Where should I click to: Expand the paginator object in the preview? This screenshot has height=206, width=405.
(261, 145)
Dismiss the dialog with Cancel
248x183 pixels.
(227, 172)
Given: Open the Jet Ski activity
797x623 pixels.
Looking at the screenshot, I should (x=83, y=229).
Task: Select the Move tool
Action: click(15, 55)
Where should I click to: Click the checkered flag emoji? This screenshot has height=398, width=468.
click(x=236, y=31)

^^^^^^^^^^^^^^^^

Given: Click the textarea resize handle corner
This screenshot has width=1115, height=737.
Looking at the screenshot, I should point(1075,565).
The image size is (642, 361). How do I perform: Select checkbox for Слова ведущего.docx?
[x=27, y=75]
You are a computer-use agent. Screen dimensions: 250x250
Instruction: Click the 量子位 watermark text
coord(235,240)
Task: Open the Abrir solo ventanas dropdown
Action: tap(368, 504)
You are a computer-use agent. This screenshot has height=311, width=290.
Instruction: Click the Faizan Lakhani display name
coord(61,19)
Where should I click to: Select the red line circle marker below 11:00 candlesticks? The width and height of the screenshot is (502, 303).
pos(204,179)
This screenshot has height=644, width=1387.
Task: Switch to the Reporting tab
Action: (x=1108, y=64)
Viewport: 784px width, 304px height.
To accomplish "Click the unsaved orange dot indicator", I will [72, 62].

^^^^^^^^^^^^^^^^

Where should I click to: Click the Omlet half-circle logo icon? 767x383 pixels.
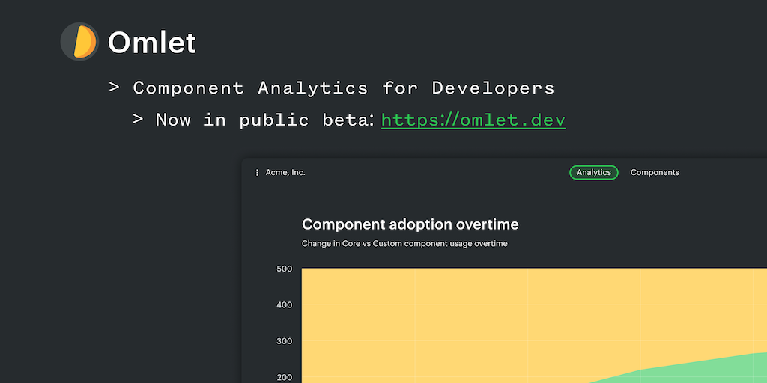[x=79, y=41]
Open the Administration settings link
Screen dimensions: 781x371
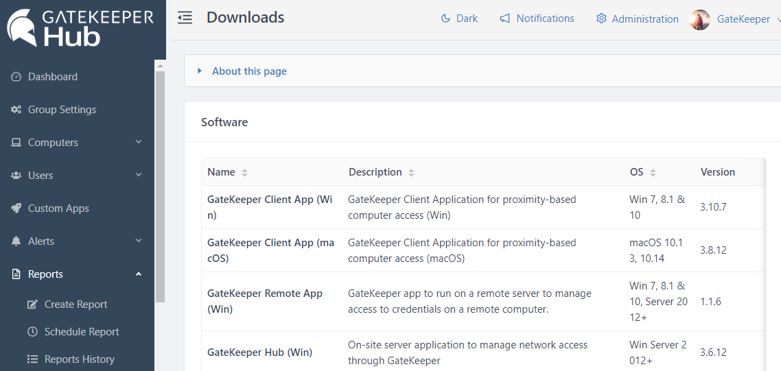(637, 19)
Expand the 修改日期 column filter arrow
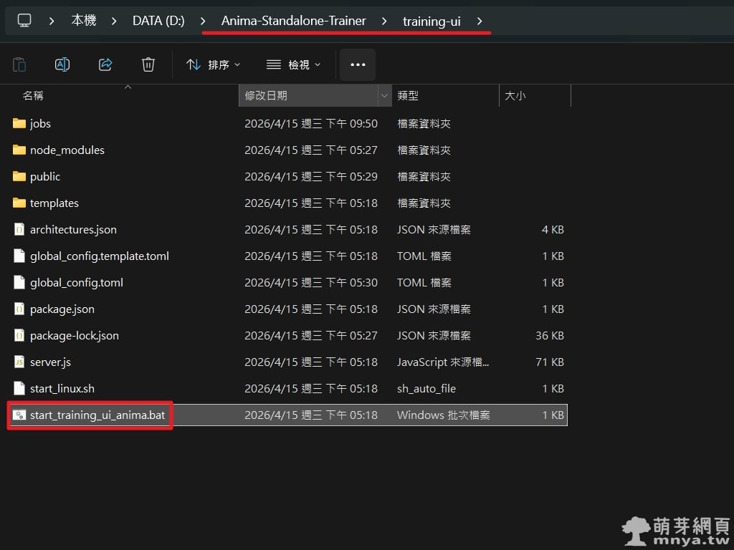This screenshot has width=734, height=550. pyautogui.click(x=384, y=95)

^^^^^^^^^^^^^^^^

What is needed:
Work out how many lines in the preceding data include the word "Given". State only that number.

Exercise response:
2